岡谷市議会社会委員会(田中肇委員長)は8日、市役所で岡谷市医師会(辛京碩会長)と懇談した。医師会側は、医師不足など医療を取り巻く厳しい現状を説明したほか、同市の新病院建設計画に対して「新病院の将来像が見えてこないことに頭を悩ませている」と懸念を示した。
社会委員会が医師会に要請して初めて開いた。議会側は社会委員6人と正副議長が出席し、医師会側は役員を中心に開業医と勤務医、事務長の7人が参加。委員の質問に医師が答える形で進行した。
辛会長はあいさつで、諏訪地方の医療の現状について「国の医療政策の失敗で、病院や開業医の財政状態が悪くなっている。医師や看護師の不足はこれから目立ってくるだろう」と指摘。ある勤務医は「医師不足が解消されるまでには15年以上かかる」との見通しを示した。
同市が市立岡谷病院と岡谷塩嶺病院を統合して建設する新病院に関しては、医師会側から発言が相次いだ。
「医師派遣を大学に頼るのは難しい。

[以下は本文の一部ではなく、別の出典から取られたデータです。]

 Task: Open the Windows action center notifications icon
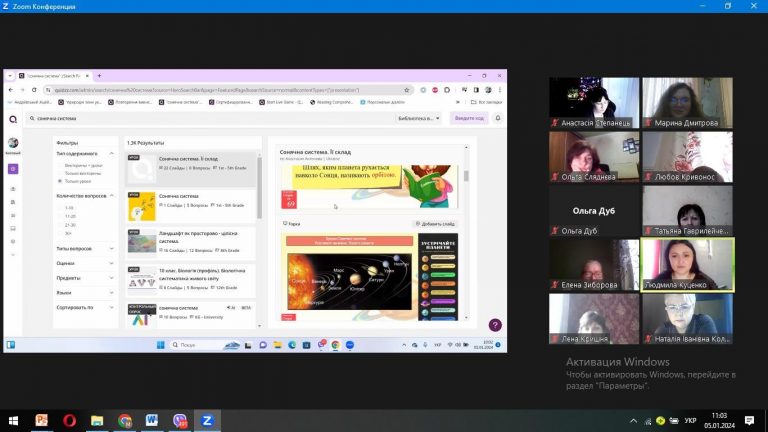(751, 421)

自治体独自で医師のモチベーションを高める施策が必要」「医師が来たくなる、大学が派遣したくなる魅力的な病院にすべき」といった意見のほか、「岡谷病院では300床のうち、半数が社会的入院。(高度医療を担えば)新病院は150床程度でいいと思うが、社会的入院の皆さんの受け皿が必要。市全体の福祉と医療をセットで考えて」とする要望もあった。
「岡谷市の財政状態で病院建設と運営が可能か、早急に明らかにすべき」「地元出身の医師が帰りたくなる魅力あるまちづくりも必要」といった指摘も。分娩(ぶんべん)を継続するために、岡谷病院の小児科と産婦人科の存続を訴える開業医がいたほか、地域医療に対する患者や住民の理解と協力を求める医師も目立った。
田中委員長は「医療を取り巻く環境はめまぐるしく変動している。諸問題について理解を深めることができた。今後の議会活動に資していきたい」と話していた。